Differentiating between æ and œ ligatures

With the clear scans, it was generally easy to distinguish between æ and œ ligatures. But the original printer apparently had some trouble doing so when working from the author’s manuscript. Misreading of the ligatures led to subsequent mistakes that were easily perpetuated in the rest of the work, even by such a scrupulous authority as Wallace.  Of course, in extenuation, the Internet age has made it much easier to check doubtful cases than it was in Wallace’s day.

One volunteer’s research could not determine whether Cænyra was a typo for the more likely Cœnyra. My researches led to the Bulletin of the British Museum (Natural History), Entomology Supplement 9 (1967), where Francis Hemming states that Cænyra is “an incorrect subsequent spelling of Cœnyra.”

Both Turacœna and Turacæna occur twice in Volume I, but Turacœna is not italicised on two pages, which makes it much easier to identify. Turacœna also appears twice, and Turacæna not at all, in Volume II. Volume II includes the index, and Wallace states in the errata for Volume II that misspellings have been corrected in the Index.  These facts make Turacœna the people’s choice.

Typographic or spelling errors

A very rare typographic error in Geographical Distribution is Wallace’s reference to “the living three-handed armadillos” for three-banded armadillos.

There is a reference, with a clear connection to kingfishers, to the genus Halycon. Exhaustive, in-depth research (even using dead-tree books on my shelf) suggested that it is a long-standing error which had been perpetuated. The genus, in my humble informed opinion, should be Halcyon (as Wallace has it in the second volume, as well as several times in the first volume). In other words, a rare typo.

When a typesetter uses the upside-down letter n, it will turn into the confusing letter u, as in Otiorhynchus vs. Otiorhyuchus. Which is correct? I go for the confusing u with n theory, as rhynchus in Greek refers to nose, beak or snout, and rhyuchus is not a sensible construction. This is where familiarity with Latin or Greek roots saves the day.

But if one sees the word drougo, knowing about drongo, or finds the word scink which is usually spelled skink nowadays; there is considerable doubt. Is it an older version, or a typo? Why does he have Ethiopian, except for the one occurrence of Ethiopean?

Sometimes the puzzle is intractable without a true subject specialist’s advice.  For instance, is it Ptilornis or Ptilorhis or even Ptiloris? Ptilorhis appears to be a late misspelling; but a Ptiloris exists; and Ptilornis ends with the root of ornithology.
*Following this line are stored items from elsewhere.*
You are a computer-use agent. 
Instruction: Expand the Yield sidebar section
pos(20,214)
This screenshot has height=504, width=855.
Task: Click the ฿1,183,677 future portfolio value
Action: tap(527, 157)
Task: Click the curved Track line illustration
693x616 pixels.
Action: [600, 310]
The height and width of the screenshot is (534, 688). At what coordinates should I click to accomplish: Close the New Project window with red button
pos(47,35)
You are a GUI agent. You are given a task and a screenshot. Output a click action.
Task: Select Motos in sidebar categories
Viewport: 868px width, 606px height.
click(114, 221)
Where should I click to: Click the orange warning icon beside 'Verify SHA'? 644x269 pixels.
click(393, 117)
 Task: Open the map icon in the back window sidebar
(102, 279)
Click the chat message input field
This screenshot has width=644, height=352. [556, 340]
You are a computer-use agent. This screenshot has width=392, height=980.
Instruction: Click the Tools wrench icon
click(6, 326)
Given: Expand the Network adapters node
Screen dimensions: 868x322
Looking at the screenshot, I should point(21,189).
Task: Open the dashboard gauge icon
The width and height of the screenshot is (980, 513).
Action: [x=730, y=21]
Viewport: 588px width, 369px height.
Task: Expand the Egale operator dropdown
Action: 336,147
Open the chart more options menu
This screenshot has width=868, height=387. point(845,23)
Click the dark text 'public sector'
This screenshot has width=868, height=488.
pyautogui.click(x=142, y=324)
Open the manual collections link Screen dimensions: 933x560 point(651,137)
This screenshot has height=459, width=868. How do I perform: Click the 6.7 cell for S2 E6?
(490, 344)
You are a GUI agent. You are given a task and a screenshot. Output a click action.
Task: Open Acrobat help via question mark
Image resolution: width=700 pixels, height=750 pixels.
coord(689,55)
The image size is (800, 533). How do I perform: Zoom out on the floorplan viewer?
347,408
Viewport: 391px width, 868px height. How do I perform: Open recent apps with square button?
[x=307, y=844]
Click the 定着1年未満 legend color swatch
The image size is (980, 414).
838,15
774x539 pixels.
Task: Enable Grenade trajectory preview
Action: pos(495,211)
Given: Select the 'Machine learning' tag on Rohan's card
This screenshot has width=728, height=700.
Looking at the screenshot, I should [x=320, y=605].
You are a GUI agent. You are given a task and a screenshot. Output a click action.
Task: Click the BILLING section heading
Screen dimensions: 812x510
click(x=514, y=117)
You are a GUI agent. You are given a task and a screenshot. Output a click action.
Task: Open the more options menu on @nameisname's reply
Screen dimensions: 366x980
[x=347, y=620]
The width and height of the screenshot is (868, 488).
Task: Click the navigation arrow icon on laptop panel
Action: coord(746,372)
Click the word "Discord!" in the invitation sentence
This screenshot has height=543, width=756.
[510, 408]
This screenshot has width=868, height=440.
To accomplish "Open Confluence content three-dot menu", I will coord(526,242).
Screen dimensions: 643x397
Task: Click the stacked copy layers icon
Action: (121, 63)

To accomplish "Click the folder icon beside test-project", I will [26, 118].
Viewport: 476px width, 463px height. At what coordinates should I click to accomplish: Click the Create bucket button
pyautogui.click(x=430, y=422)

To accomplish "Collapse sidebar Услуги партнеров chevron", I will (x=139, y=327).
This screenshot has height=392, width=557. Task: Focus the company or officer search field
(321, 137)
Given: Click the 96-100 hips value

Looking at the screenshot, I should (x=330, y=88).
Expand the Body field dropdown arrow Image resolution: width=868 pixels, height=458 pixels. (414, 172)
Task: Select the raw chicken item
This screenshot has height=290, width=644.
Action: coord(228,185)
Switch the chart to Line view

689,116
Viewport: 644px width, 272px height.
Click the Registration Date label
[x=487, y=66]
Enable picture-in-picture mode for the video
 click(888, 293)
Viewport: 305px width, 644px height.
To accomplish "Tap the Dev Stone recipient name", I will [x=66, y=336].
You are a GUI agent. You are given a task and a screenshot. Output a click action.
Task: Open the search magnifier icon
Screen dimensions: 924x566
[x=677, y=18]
Dealing with typos is, of course, the real elephant (Loxodonta africana or Elephas maximus) in the room. There are two kinds of taxonomists: lumpers and splitters. The splitters at one time had about a dozen elephant species; nowadays the lumpers are in the ascendance, and we have only two. Just in case you wondered.

One of the volunteers documented a few variations in spelling or typography: honey-sucker and honeysucker; king-fisher (in the index) and kingfisher (everywhere else); wood-pecker once, elsewhere woodpecker; aerial or aërial… The list goes on. It is for the post-processor ultimately to make the final decision about standardising such variations, but sharp-eyed proofreaders can help by leaving notes about their observations.

Scientific nomenclature

The system of naming organisms with a genus name followed by a species name is  universal, if complicated. This was never completely stable, and some tough  investigations had to be undertaken to decide which version (where the volumes had  more than one) was to be accepted.

A Distributed Proofreaders volunteer agonises: “How do you feel about Wallace’s occasional habit … to start species name with a capital letter? For me, it seems [to] violate everything I’ve learned about scientific names.… Have the rules regarding capitals been different, earlier?”

Wikipedia has an interesting article about binomial nomenclature, with links to more information.  It appears that for animals, the rule was changed to make species’ names start with a lower-case letter, a change that only happened many years later for plants.

Nowadays the rule is explicit and rigid — the genus starts with a capital and the species with a lower-case letter. In the old days there were many different rules at different times, so in the case of this project, we must follow Wallace’s usage.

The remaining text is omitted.